SUPPLIED PASSAGE:
The Change Failure Rate is a metric which is calculated by dividing the number of production incidents by the number of production changes. This metric changes for the better if the number of production changes goes up while the number of production incidents go down. An often-heard question when introducing this metric is: Aren’t these values skewed if production incidents are discovered much later? For example, if in Week 1 a lot of faulty changes go live, which are not discovered until Week 2, it seems that Week 2 was a bad week worth investigating, while Week 1 was the culprit.
The German Robert Koch Institut (RKI) provides the data about how many infections there are for relevant diseases, such as COVID-19. They collect the data from the local health offices. However, there is a problem: Not all offices send their data on time. Most remarkably, several health offices to not send data on weekends. That means that on Tuesday, the RKI gets the data from most offices for Monday, and also from several offices for Sunday or Saturday.
Accuracy vs Actionability
The RKI aims to provide the most accurate data, so they retroactively change the data - regardless of when a health office sends its data for, say, a Sunday, the value of that day is modified. The RKI’s top priority is data accuracy.
This creates a serious problem: Many political decisions are based on the RKI’s latest data, one way or the other - even data that spans multiple days only uses the most recent 7 days. No political decision is done by looking back at previous dates and checking whether or not the numbers have changed. For example, if the infection rate went below a certain threshold today, political leveraging measures could be decided and moved forward. But if a day later it turns out that due to the data being sent too late the number was actually a bit higher, these measures will not be corrected.
This is because politics is looking for actionability, or an actionable metric.

MATERIAL PROVIDED:
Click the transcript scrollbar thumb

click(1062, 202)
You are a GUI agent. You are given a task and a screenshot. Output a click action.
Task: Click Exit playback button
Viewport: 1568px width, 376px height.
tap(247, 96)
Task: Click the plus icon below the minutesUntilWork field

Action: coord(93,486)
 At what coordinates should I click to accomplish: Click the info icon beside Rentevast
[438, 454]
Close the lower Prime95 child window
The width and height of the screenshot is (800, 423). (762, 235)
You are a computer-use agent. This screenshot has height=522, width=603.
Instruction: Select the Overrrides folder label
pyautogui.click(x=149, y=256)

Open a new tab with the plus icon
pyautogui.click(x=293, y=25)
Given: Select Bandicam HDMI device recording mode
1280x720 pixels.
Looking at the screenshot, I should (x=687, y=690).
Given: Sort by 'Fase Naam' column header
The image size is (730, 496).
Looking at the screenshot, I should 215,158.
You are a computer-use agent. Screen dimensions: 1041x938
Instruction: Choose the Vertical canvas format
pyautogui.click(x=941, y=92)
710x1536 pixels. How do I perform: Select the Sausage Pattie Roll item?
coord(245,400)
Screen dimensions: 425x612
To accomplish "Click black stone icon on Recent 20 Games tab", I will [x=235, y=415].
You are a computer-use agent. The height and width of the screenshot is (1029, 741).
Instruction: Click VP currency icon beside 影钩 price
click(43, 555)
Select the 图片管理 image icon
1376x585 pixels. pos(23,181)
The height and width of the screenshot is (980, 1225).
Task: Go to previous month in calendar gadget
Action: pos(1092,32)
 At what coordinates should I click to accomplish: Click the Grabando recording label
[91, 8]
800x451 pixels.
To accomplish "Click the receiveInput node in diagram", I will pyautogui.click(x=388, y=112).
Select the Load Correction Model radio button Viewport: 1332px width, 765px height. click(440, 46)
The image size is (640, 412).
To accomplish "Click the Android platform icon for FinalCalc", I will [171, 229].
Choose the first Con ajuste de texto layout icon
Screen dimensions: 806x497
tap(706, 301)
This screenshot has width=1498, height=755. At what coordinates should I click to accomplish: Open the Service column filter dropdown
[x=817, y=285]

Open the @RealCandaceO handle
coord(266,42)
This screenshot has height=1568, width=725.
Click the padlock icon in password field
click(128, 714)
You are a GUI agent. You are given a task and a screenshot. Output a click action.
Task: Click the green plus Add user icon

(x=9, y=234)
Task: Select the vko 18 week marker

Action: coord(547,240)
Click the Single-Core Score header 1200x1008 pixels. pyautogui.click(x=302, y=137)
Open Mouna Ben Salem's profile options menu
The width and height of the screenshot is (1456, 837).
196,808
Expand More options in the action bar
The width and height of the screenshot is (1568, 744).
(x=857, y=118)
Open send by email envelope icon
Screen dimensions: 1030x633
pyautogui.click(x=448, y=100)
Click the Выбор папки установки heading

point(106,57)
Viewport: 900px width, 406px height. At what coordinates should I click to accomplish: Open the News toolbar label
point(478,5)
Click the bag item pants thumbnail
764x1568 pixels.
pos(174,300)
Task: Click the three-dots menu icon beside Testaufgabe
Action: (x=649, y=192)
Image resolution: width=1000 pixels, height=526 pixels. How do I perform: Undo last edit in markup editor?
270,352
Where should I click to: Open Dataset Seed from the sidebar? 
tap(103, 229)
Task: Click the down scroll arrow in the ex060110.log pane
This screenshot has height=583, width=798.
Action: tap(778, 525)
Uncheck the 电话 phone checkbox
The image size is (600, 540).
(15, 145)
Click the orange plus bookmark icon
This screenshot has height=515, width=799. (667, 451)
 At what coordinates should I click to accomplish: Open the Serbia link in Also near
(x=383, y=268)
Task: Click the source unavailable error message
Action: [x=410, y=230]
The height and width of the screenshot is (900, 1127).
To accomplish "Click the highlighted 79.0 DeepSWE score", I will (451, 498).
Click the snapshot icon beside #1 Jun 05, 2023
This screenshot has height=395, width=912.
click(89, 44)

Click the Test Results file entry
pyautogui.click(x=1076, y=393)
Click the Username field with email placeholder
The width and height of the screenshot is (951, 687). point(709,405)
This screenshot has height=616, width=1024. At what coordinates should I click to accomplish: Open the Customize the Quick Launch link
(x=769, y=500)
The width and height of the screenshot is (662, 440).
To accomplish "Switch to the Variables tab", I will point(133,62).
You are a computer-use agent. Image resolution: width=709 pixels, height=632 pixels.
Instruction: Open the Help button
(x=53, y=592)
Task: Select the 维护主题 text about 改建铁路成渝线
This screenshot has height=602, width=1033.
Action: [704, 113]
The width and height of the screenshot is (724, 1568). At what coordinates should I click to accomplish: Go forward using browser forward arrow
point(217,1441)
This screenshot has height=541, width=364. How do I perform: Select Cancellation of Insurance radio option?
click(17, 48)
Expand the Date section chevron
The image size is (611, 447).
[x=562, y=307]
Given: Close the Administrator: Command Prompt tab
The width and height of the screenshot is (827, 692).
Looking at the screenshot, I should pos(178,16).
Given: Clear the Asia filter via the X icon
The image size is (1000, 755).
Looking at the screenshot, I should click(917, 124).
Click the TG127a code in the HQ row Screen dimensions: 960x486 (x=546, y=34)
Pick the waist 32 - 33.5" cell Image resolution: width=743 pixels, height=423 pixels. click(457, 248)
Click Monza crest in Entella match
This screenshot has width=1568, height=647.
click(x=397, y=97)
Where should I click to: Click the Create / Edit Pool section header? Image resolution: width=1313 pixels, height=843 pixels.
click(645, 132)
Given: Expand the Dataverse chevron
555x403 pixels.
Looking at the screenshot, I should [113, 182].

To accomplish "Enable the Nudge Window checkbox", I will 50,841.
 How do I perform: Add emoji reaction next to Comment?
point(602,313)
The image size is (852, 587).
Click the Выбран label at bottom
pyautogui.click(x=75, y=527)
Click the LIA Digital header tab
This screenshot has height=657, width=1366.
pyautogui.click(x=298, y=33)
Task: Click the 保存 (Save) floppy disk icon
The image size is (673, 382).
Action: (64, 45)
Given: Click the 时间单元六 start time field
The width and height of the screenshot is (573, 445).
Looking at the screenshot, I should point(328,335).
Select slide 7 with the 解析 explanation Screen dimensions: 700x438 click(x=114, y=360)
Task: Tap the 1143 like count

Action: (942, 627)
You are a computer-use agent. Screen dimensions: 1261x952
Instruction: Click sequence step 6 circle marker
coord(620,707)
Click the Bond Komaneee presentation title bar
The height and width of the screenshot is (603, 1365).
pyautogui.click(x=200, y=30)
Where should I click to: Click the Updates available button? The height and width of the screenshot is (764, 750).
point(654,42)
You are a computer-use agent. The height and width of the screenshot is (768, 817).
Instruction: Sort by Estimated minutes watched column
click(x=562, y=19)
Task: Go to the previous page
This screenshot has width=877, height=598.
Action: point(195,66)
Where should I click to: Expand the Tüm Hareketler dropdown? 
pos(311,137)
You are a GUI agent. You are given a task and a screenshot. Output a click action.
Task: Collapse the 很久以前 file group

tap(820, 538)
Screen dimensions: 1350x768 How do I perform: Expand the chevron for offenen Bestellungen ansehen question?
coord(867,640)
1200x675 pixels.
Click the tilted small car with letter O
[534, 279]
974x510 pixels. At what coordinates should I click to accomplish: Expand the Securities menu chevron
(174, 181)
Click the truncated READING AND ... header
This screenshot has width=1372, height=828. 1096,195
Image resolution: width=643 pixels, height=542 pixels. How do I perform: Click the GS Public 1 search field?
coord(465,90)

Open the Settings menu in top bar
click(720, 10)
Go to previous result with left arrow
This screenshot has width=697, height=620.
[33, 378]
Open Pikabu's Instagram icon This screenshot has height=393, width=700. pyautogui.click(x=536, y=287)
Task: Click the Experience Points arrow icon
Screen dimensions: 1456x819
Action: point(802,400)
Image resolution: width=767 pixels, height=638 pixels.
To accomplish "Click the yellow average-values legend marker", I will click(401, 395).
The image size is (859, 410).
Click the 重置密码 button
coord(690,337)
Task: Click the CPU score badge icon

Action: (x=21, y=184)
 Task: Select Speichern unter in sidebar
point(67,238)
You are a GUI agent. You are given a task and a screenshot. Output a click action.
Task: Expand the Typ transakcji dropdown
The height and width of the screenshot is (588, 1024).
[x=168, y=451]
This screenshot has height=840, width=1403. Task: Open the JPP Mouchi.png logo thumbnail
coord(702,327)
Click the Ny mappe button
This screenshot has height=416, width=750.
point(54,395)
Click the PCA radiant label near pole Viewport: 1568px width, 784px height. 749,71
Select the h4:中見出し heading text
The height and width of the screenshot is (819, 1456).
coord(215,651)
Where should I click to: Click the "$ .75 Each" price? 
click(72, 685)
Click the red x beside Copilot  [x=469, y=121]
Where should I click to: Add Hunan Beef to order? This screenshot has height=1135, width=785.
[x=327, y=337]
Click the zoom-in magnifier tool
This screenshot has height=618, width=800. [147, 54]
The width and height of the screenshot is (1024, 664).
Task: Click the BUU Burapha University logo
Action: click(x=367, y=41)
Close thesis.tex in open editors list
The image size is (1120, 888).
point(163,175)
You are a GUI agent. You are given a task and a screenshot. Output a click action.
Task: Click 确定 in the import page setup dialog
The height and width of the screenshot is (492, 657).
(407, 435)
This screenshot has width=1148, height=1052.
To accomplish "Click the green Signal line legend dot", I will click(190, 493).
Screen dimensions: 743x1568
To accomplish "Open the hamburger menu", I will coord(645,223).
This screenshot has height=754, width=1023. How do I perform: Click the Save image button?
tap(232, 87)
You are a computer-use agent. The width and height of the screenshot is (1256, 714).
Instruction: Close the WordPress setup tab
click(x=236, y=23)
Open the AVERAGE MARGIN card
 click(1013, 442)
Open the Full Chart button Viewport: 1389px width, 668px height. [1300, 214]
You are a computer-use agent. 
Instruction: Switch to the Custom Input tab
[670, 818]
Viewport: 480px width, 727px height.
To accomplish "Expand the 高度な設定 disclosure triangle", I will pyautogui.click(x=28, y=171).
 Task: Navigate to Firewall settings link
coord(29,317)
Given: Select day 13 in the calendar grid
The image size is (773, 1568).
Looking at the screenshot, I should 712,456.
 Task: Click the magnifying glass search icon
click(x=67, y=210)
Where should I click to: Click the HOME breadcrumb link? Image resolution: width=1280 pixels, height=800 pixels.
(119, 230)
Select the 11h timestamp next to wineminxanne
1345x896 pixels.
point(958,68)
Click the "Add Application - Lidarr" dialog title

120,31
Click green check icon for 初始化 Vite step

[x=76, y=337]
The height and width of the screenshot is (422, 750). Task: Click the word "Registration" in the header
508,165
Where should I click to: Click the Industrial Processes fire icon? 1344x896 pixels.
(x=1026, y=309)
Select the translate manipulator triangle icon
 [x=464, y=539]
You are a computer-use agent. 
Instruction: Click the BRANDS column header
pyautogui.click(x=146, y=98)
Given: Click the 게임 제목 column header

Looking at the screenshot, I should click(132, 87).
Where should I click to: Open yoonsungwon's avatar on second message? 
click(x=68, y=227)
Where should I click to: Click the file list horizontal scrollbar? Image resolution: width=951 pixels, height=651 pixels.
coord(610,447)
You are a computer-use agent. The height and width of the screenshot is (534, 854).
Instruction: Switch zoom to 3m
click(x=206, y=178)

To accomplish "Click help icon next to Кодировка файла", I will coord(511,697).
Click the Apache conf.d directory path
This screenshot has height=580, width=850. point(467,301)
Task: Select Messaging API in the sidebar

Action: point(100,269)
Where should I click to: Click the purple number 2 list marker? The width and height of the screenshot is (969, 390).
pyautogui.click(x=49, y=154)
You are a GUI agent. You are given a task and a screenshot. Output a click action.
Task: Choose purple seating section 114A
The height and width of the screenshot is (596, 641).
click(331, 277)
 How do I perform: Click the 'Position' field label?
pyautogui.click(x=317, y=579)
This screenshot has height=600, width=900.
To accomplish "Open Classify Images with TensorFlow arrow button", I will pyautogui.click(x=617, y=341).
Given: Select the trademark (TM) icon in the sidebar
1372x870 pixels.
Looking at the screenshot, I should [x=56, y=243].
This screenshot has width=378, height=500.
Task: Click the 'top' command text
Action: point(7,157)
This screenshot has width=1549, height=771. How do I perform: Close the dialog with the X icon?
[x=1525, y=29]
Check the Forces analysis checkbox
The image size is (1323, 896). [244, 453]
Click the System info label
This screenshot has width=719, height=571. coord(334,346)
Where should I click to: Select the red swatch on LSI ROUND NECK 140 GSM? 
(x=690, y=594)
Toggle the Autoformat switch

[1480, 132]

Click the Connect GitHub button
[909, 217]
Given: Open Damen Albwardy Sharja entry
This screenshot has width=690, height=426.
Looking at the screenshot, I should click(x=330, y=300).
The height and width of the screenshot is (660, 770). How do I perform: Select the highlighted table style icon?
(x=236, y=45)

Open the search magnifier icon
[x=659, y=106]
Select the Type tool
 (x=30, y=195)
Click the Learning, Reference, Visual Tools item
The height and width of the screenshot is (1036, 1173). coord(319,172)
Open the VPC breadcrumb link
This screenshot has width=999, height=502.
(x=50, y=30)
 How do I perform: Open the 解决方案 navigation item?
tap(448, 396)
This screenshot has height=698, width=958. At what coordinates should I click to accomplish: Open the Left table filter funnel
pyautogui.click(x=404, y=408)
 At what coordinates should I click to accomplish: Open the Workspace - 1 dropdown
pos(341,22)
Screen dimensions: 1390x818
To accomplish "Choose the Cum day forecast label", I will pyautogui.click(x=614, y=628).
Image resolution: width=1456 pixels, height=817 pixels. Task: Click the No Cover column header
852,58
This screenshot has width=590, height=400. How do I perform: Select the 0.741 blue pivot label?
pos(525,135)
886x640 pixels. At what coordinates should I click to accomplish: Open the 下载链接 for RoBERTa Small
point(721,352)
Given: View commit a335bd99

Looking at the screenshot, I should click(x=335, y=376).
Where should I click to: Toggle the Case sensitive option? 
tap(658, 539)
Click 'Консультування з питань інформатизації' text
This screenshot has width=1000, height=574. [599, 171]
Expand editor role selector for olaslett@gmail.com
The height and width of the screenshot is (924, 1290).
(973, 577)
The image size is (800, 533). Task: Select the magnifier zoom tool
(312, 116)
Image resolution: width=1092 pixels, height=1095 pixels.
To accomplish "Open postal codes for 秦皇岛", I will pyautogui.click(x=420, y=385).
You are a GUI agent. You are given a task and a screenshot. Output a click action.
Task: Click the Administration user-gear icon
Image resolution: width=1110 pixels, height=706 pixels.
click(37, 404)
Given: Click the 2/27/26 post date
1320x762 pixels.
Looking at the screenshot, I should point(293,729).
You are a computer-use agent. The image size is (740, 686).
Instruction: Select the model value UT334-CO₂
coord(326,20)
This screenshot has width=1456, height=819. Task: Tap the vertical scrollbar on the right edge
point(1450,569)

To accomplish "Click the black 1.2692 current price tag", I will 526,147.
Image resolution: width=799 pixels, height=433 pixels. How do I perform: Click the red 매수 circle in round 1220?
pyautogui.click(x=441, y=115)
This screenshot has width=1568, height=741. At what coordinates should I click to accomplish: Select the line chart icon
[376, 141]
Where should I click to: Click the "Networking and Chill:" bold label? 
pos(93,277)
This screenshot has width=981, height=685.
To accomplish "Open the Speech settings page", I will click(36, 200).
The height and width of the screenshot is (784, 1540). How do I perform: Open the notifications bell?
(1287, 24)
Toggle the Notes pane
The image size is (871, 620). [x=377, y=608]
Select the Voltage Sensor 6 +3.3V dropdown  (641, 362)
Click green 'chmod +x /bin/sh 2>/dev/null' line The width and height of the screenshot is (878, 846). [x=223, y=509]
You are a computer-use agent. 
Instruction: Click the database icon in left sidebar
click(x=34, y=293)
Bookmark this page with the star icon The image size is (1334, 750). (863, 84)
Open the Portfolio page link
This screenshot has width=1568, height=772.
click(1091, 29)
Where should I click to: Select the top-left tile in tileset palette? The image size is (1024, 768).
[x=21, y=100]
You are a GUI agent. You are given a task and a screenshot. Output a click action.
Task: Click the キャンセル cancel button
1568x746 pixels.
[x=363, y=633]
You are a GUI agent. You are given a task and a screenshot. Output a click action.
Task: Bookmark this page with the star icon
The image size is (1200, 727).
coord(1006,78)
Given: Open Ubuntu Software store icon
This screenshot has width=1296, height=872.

INSTRUCTIONS TO FOLLOW:
Continue the passage above on the Change Failure Rate and the trade-off between accuracy and actionability, starting after its final sentence.

TASK RESULT:
How to Get The Actionability we Want With The Accuracy we Need
German Newspaper Sueddeutsche Zeitung investigated this dilemma and found that, indeed, the numbers published by the RKI are usually too low. In order to come up with an actionable metric that reflects the real situation as accurate as possible without access to the actual data, which will be sent too late, Sueddeutsche tested several statistical methods and tried to predict the actual values for any given day. They then compared their predictions with the actual values, once the RKI retroactively changed the numbers for any given day.
The most elegant solution, because it’s simple and creates good actionable results, was to count any data sent to the RKI for the day it was received, and not for the day it was recorded. For example, if a health office sends their data for Tuesday on a Wednesday, it is counted for that Wednesday, and not for the Tuesday.
What happens here is that in general, the data that is missing for a given day is roughly balanced with data received on the same day, but recorded for an earlier day.
This, in general, is also the rationale behind metrics such as the Change Failure Rate. In general, it does not really matter if a failure is recorded in the same time interval as the corresponding change - in the grand scheme of things, it evens out.